Problems to solve
a) Answer these from the Gradium + RoomKit post:
(i) At which time horizons does Gradium's VAD return inactivity_prob values?
(ii) Which environment variable does the GradiumClient use?
(iii) How does the author describe RoomKit?
b) Say whether each statement agrees with the Gradium + RoomKit post. Quote the words of the post that decide it.
(i) Gradium's VAD is a simple energy detector.
(ii) The Python SDK is async-native.
(iii) The TTS call in the sample code requests the output format "pcm".
c) Print the stretch of the Gradium + RoomKit post from "February 9, 2026" through "real conversations work.", copied word for word.

Excerpted text
☆ ☆ ☆ ☆
Back to blog

Gradium + RoomKit: Building Voice AI Agents with Ultra-Low Latency STT/TTS

February 9, 2026 · 15 min read

How I integrated Gradium's audio language models into RoomKit for multi-channel voice AI


This article shows how I integrated Gradium as an STT and TTS provider inside RoomKit, my open-source Python framework for multi-channel conversation orchestration. If you're building voice AI agents in Python and want top-tier voice quality with low latency, this is for you.


What is Gradium?

Gradium builds Audio Language Models (ALMs), not just wrappers around existing speech models, but purpose-built neural architectures for voice. Their API exposes two main services:

The key differentiator? Their VAD isn't a simple energy detector: it returns inactivity_prob values at multiple time horizons (0.5s, 1.0s, 2.0s), letting you make intelligent turn-taking decisions. This is something I hadn't seen elsewhere, and it maps beautifully to how real conversations work.

The Python SDK is async-native and straightforward:

pip install gradium
import gradium

client = gradium.client.GradiumClient()  # uses GRADIUM_API_KEY env var

# TTS - generate speech
audio = await client.tts(
    setup={"voice_id": "axlOaUiFyOZhy4nv", "output_format": "pcm"},
    text="Bonjour, comment puis-je vous aider?"
☆ ☆ ☆ ☆
Supplied information

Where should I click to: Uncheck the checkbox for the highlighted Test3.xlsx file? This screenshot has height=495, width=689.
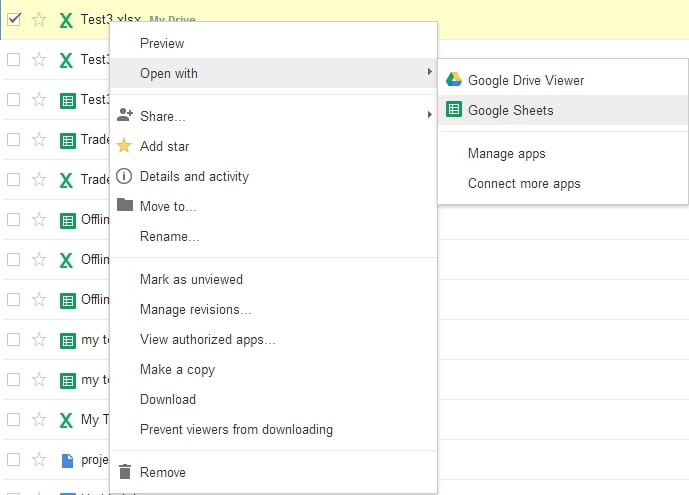14,19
☆ ☆ ☆ ☆
Answers for the tasks
a)
(i) 0.5s, 1.0s and 2.0s.
(ii) GRADIUM_API_KEY.
(iii) As the author's open-source Python framework for multi-channel conversation orchestration.

b)
(i) No: "Their VAD isn't a simple energy detector"
(ii) Yes: "The Python SDK is async-native and straightforward"
(iii) Yes: "output_format": "pcm"

c)
February 9, 2026 · 15 min read

How I integrated Gradium's audio language models into RoomKit for multi-channel voice AI


This article shows how I integrated Gradium as an STT and TTS provider inside RoomKit, my open-source Python framework for multi-channel conversation orchestration. If you're building voice AI agents in Python and want top-tier voice quality with low latency, this is for you.


What is Gradium?

Gradium builds Audio Language Models (ALMs), not just wrappers around existing speech models, but purpose-built neural architectures for voice. Their API exposes two main services:

The key differentiator? Their VAD isn't a simple energy detector: it returns inactivity_prob values at multiple time horizons (0.5s, 1.0s, 2.0s), letting you make intelligent turn-taking decisions. This is something I hadn't seen elsewhere, and it maps beautifully to how real conversations work.